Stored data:
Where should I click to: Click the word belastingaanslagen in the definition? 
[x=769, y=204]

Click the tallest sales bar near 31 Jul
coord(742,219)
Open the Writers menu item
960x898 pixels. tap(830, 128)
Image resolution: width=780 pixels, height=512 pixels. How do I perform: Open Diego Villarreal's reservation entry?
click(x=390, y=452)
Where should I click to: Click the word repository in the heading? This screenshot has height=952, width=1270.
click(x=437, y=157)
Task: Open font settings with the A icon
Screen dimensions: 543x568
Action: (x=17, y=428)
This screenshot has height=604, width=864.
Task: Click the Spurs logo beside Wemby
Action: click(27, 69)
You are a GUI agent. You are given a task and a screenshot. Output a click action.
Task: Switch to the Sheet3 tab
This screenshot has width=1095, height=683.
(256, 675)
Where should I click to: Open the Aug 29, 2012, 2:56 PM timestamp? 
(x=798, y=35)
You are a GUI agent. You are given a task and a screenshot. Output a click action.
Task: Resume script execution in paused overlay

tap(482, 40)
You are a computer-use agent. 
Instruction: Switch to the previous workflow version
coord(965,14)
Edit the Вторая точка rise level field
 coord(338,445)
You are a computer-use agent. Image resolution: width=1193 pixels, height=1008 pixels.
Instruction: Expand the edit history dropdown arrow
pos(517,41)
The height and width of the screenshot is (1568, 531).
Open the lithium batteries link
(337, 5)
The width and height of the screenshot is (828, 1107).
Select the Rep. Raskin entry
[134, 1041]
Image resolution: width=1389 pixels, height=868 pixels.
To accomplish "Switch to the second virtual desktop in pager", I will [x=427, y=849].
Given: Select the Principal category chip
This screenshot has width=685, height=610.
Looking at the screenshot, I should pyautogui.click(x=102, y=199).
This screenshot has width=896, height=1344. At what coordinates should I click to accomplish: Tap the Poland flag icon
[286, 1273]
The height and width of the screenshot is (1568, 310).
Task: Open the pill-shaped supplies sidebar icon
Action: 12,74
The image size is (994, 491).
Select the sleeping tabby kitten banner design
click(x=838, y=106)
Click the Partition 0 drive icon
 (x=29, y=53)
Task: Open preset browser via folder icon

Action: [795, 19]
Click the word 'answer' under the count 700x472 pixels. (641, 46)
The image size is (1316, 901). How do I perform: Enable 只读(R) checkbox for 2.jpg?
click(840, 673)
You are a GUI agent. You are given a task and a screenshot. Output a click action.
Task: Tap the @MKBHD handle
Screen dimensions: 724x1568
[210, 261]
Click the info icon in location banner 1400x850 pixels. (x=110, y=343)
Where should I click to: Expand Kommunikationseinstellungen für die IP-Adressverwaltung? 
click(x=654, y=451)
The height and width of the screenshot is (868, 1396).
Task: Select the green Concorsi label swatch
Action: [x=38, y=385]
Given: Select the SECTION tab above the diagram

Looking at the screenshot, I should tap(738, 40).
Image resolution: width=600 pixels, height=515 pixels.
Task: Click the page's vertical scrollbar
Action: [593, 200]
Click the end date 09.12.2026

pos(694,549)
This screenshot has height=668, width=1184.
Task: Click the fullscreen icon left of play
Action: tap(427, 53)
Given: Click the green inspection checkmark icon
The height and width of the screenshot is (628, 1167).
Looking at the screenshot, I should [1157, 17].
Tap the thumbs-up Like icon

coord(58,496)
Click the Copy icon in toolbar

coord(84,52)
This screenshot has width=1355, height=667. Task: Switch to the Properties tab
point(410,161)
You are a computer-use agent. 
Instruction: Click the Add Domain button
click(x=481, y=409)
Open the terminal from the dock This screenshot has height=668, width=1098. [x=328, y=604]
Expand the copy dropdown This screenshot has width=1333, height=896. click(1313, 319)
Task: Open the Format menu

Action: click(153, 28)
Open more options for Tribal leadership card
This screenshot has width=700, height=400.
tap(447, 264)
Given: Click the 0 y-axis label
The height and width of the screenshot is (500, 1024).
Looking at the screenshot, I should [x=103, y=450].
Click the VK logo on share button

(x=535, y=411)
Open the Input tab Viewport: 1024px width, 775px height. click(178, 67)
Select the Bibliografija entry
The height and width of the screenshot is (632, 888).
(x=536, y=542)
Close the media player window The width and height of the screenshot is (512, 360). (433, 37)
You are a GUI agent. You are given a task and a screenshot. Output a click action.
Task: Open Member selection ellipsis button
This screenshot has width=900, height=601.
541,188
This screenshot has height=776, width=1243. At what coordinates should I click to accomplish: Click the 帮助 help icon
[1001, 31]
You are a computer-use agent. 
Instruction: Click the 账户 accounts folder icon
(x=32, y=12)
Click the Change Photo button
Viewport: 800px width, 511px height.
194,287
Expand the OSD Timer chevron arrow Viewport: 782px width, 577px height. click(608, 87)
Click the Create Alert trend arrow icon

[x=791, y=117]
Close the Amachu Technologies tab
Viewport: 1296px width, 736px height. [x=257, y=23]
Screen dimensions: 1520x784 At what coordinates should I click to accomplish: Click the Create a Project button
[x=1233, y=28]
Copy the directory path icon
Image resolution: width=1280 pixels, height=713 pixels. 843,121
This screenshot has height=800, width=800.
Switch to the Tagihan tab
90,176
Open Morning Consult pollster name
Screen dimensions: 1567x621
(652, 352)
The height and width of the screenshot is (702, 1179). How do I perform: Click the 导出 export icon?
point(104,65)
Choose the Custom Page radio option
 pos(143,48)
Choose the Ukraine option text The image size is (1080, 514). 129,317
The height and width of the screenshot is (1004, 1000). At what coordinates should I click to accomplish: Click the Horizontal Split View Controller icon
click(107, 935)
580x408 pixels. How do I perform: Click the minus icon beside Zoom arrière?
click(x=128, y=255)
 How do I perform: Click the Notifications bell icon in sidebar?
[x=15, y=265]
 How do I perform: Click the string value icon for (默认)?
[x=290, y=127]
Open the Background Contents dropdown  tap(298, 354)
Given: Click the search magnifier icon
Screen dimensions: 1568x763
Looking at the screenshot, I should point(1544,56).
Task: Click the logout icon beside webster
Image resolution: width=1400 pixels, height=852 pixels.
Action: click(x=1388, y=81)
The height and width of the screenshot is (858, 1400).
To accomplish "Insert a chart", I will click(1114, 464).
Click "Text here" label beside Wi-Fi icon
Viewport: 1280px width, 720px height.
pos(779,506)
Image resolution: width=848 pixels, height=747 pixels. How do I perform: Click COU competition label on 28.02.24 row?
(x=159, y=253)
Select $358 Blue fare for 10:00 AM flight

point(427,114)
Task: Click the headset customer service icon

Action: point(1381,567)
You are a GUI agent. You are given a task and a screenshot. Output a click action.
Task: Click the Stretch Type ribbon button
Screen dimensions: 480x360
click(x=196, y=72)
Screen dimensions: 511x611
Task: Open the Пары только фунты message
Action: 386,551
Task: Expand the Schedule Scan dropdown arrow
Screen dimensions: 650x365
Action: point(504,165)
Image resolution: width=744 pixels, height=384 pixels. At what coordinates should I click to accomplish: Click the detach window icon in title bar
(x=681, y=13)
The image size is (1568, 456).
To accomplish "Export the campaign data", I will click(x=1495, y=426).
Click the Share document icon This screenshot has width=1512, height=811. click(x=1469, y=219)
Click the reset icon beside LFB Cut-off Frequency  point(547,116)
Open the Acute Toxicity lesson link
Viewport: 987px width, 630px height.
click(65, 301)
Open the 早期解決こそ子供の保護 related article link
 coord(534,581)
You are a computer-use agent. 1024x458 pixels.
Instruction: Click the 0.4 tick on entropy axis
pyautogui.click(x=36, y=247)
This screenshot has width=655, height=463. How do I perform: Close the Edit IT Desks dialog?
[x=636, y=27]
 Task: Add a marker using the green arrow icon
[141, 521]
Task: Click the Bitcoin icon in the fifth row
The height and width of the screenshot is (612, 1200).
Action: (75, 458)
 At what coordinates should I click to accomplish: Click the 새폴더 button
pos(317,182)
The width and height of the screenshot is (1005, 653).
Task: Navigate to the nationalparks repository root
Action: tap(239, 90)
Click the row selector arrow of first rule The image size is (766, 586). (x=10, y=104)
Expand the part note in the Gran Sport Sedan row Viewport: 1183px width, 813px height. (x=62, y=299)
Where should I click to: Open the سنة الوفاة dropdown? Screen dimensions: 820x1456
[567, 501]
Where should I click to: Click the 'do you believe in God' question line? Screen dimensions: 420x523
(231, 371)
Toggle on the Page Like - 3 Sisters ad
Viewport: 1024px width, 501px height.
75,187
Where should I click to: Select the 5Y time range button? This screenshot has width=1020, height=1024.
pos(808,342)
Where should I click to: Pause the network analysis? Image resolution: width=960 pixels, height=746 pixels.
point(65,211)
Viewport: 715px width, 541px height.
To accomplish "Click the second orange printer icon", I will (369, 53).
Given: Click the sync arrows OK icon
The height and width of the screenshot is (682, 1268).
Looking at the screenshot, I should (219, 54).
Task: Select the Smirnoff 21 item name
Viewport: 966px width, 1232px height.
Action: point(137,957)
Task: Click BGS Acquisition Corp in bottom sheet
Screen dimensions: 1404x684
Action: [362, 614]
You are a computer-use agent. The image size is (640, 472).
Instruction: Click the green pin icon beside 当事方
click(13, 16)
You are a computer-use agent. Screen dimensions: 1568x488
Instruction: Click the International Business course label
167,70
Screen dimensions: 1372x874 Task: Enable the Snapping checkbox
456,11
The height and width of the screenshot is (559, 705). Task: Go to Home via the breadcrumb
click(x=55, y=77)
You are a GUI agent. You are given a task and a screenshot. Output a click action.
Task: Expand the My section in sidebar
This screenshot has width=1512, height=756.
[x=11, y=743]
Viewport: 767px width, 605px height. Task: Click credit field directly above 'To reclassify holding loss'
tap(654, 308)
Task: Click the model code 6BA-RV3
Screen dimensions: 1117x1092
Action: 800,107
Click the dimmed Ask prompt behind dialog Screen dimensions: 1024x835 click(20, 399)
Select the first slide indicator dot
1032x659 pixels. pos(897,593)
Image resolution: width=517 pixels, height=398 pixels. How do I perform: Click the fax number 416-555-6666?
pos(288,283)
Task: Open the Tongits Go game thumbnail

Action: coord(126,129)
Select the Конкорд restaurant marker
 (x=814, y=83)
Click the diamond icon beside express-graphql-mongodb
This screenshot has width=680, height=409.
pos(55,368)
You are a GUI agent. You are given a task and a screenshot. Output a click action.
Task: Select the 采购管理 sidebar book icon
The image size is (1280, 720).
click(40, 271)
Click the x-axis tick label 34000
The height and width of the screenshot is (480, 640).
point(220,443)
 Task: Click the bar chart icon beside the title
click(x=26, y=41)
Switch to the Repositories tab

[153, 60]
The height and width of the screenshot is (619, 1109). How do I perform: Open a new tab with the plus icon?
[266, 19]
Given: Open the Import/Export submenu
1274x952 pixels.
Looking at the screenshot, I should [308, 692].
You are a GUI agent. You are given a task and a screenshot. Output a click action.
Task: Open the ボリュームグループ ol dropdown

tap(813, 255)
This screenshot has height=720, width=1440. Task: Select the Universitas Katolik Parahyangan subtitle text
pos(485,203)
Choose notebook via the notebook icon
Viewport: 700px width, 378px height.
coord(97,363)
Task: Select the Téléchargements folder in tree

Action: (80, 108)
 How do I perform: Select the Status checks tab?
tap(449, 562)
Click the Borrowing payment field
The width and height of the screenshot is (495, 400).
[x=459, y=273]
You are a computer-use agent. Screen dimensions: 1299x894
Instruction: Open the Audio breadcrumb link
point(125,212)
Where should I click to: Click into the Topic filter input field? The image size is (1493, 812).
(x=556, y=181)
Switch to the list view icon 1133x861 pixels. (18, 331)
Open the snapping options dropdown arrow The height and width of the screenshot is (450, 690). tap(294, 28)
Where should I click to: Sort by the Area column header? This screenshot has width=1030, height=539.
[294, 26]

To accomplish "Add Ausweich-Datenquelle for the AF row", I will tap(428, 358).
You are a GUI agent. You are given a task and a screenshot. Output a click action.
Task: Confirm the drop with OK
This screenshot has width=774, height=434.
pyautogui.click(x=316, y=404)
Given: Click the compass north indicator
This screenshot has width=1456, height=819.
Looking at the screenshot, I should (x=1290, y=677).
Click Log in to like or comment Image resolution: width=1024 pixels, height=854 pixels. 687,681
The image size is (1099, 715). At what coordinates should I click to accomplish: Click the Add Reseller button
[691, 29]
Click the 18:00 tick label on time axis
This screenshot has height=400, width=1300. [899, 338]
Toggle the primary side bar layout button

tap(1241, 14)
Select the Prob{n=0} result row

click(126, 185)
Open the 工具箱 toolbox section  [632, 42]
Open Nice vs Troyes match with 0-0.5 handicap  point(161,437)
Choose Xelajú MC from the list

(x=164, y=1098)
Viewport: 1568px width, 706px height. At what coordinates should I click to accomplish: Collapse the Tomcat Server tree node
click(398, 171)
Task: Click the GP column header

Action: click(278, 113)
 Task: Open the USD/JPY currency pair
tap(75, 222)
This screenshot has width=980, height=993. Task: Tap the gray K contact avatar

Instructions to follow: Write out exactly the lines that fall from the line with "Image resolution: width=780" to the line with "The height and width of the screenshot is (1568, 531)." in the records above, keeping both ends.

Output for this task:
Image resolution: width=780 pixels, height=512 pixels. How do I perform: Open Diego Villarreal's reservation entry?
click(x=390, y=452)
Where should I click to: Click the word repository in the heading? This screenshot has height=952, width=1270.
click(x=437, y=157)
Task: Open font settings with the A icon
Screen dimensions: 543x568
Action: (x=17, y=428)
This screenshot has height=604, width=864.
Task: Click the Spurs logo beside Wemby
Action: click(27, 69)
You are a GUI agent. You are given a task and a screenshot. Output a click action.
Task: Switch to the Sheet3 tab
This screenshot has width=1095, height=683.
(256, 675)
Where should I click to: Open the Aug 29, 2012, 2:56 PM timestamp? 
(x=798, y=35)
You are a GUI agent. You are given a task and a screenshot. Output a click action.
Task: Resume script execution in paused overlay

tap(482, 40)
You are a computer-use agent. 
Instruction: Switch to the previous workflow version
coord(965,14)
Edit the Вторая точка rise level field
 coord(338,445)
You are a computer-use agent. Image resolution: width=1193 pixels, height=1008 pixels.
Instruction: Expand the edit history dropdown arrow
pos(517,41)
The height and width of the screenshot is (1568, 531).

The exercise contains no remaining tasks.